He bought paintings at several auctions in 1625 or 1626. In 1639 he became a member of the civic guard (called in Dutch schutterij). Such civic guard was made up of volunteers who received military training in order to protect their town. He was included as such in the Portrait of the members of the civic guard company of Captain Dirck Tholinx and Lieutenant Pieter Adriaenszn Raep, a 1639 schutterstuk (militia piece or group portrait of members of the civic guard) by Nicolaes Eliasz Pickenoy (Amsterdam Museum). There is no longer any information to identify who in the group portrait is van Hillegaert or whether he was one of the sitters who was cut out of the picture when it was cut down after 1790.

He was buried in Amsterdam on 10 February 1640.
==Work==
Van Hillegaert is known for his landscapes, military scenes and equestrian portraits. His earliest known work dates from 1619. He painted the important sieges of the Eighty Years' War led by the Princes of Orange Maurice and Frederick Henry. He depicted two of Prince Maurice's key military successes: the victory at the Battle of Nieuwpoort in 1600 and the disbanding of the ‘Waardgelders’ in Utrecht in 1618. He further painted the Siege of 's-Hertogenbosch of 1629, an important victory for Prince Frederick Henry. He also created equestrian portraits of the two Princes and other dignitaries.

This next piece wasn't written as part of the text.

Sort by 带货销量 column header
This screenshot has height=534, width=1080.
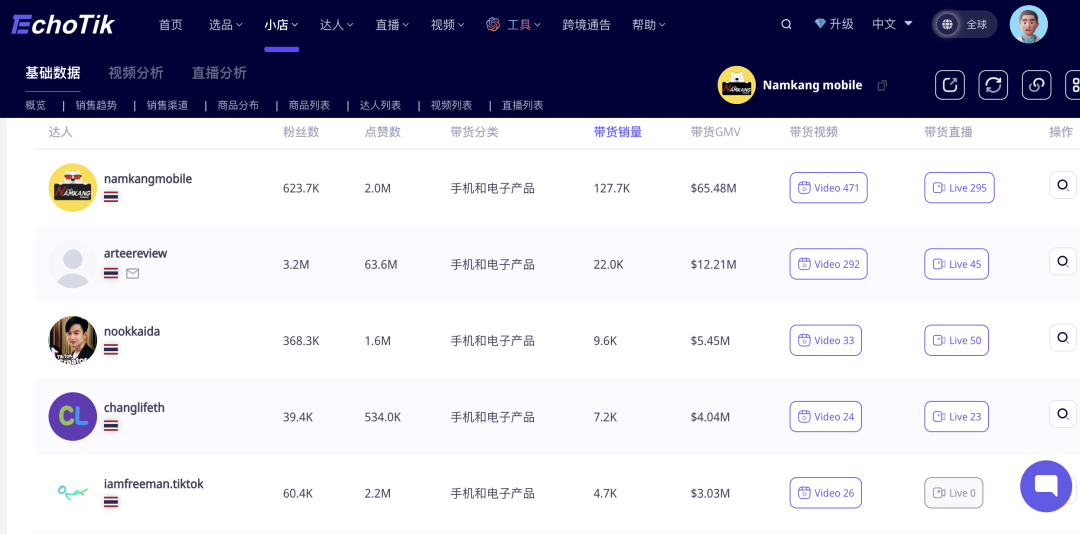point(618,132)
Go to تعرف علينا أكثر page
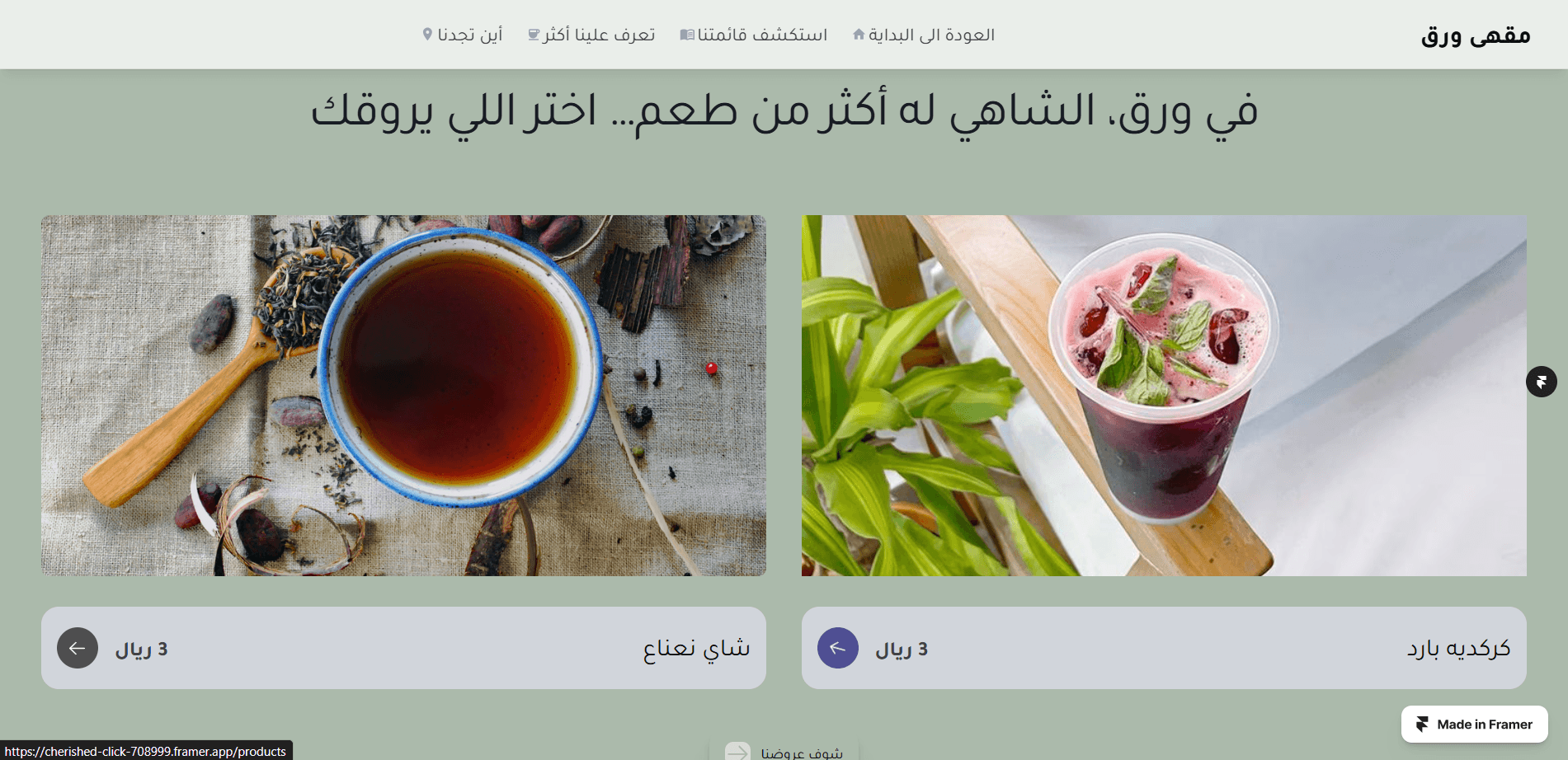The width and height of the screenshot is (1568, 760). (x=591, y=35)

His military scenes are closely related to those of the Dutch painter Henri Ambrosius Pacx and, to an extent, the Flemish painter Pieter Snayers.

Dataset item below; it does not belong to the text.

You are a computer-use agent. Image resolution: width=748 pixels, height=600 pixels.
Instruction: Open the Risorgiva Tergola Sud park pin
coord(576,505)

He often executed multiple versions of paintings as he likely worked mainly for the open market and less often on commission for the House of Orange or official institutions. For instance, four known version of the Siege of 's-Hertogenbosch are known. He may have added the figures in a landscape by Alexander Keirincx.

A number of landscape drawings, some of Italianate landscapes, have been attributed to the artist.